# YOUR ASSIGNMENT
Should a line below contain the word "icon", report it.

Stored records:
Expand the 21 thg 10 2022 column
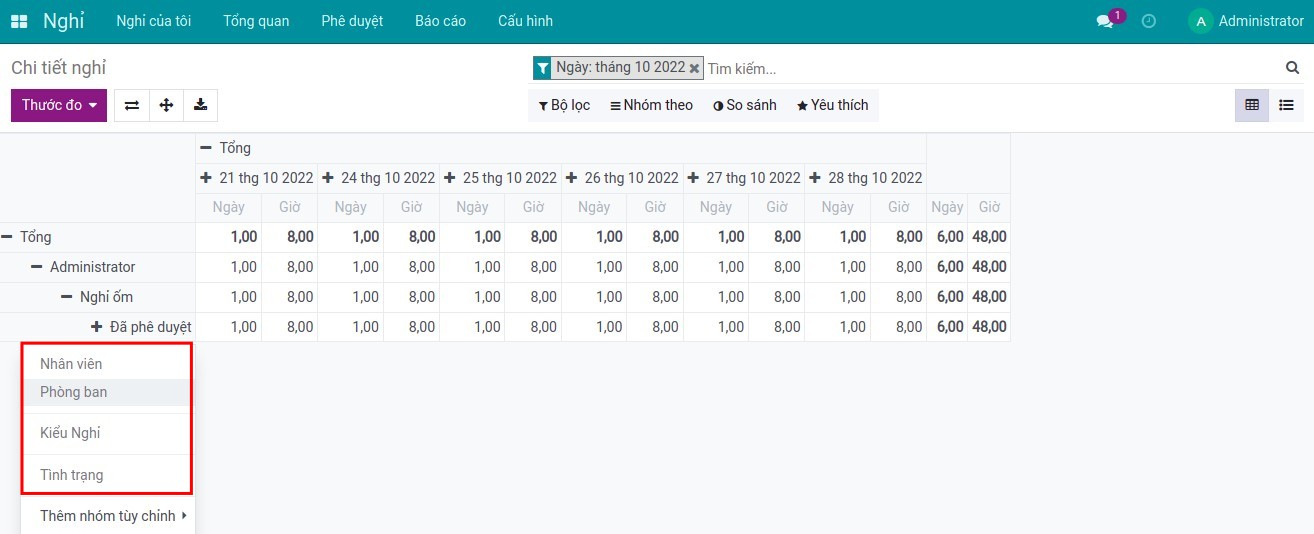1314x534 pixels. pos(257,178)
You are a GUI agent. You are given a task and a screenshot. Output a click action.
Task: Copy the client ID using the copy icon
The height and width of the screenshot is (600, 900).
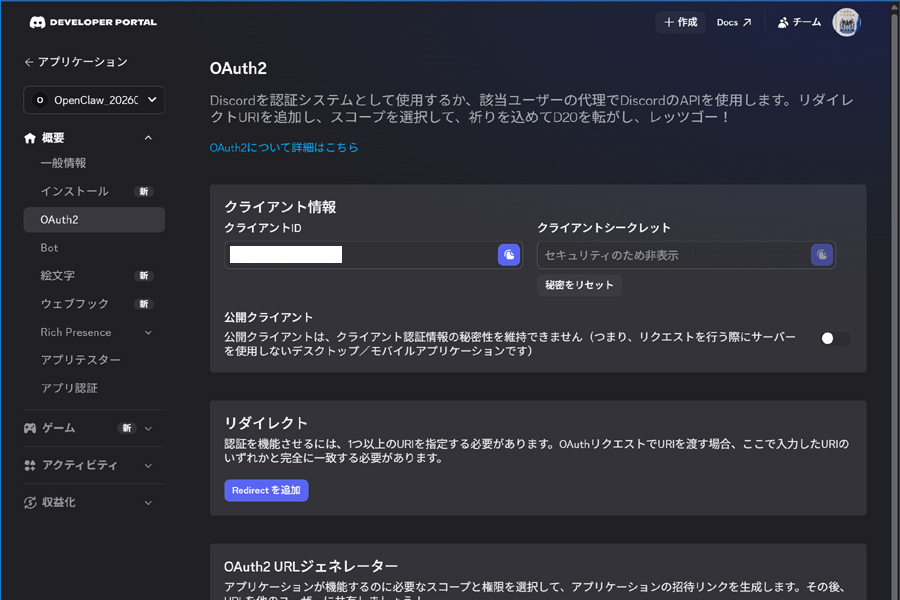pyautogui.click(x=508, y=255)
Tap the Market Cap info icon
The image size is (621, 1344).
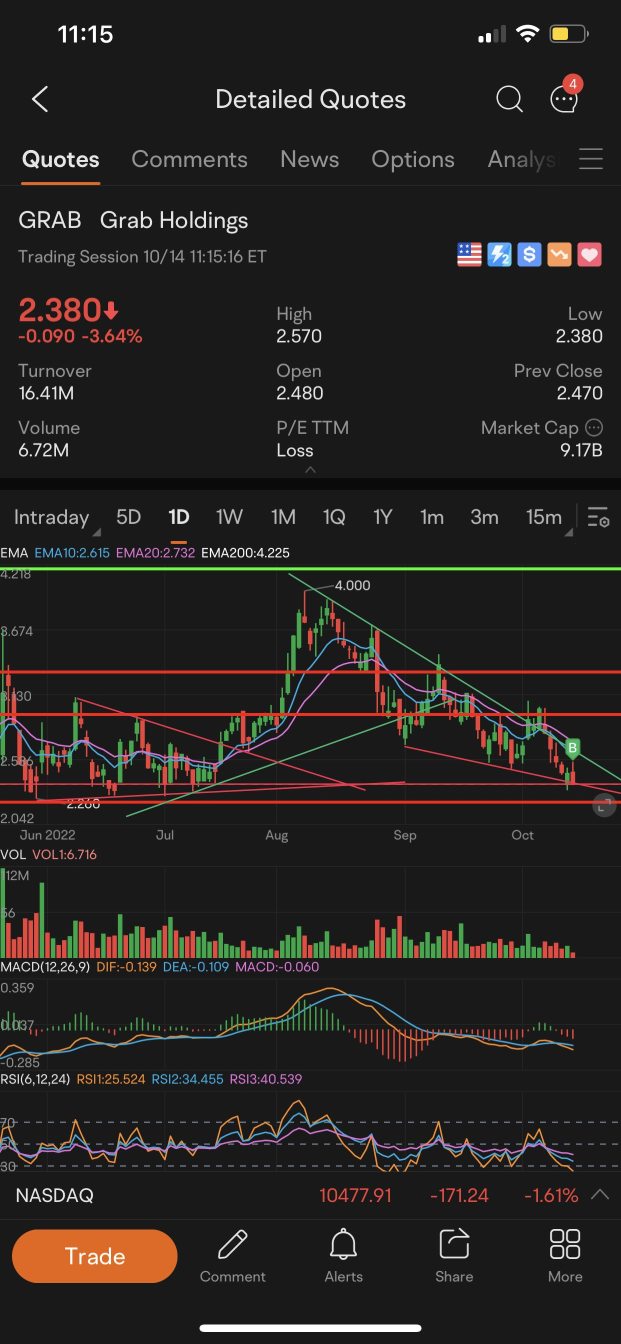pyautogui.click(x=594, y=428)
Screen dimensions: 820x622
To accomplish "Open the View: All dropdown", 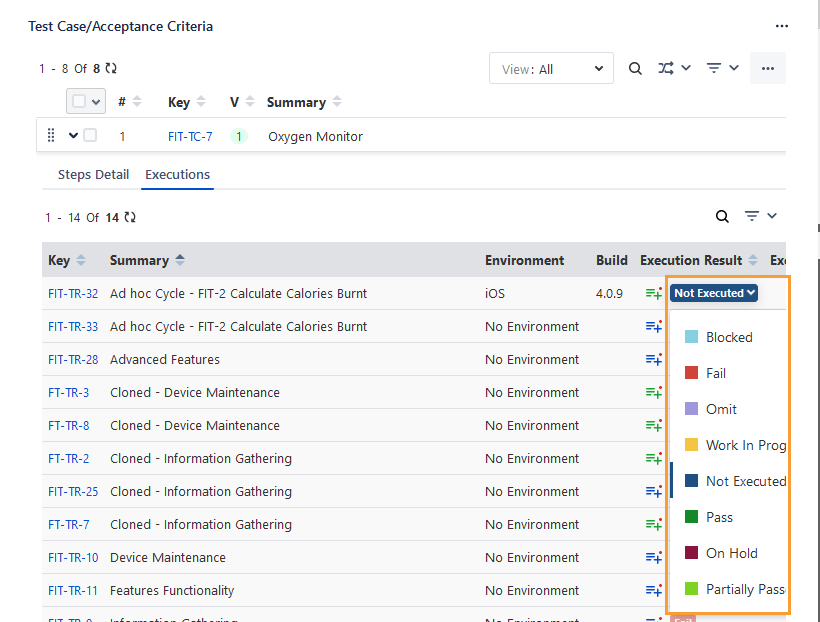I will pyautogui.click(x=551, y=68).
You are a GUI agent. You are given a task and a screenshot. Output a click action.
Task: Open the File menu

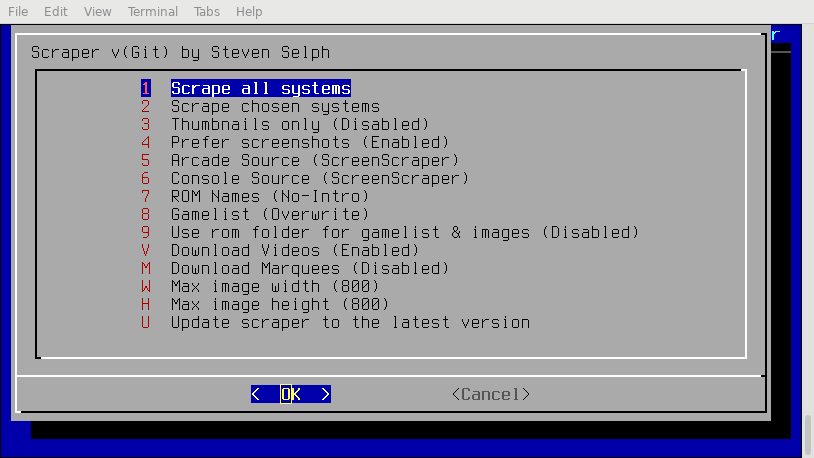click(18, 12)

# OUTPUT
Task: Copy the client ID using the copy icon
Tap the Market Cap info icon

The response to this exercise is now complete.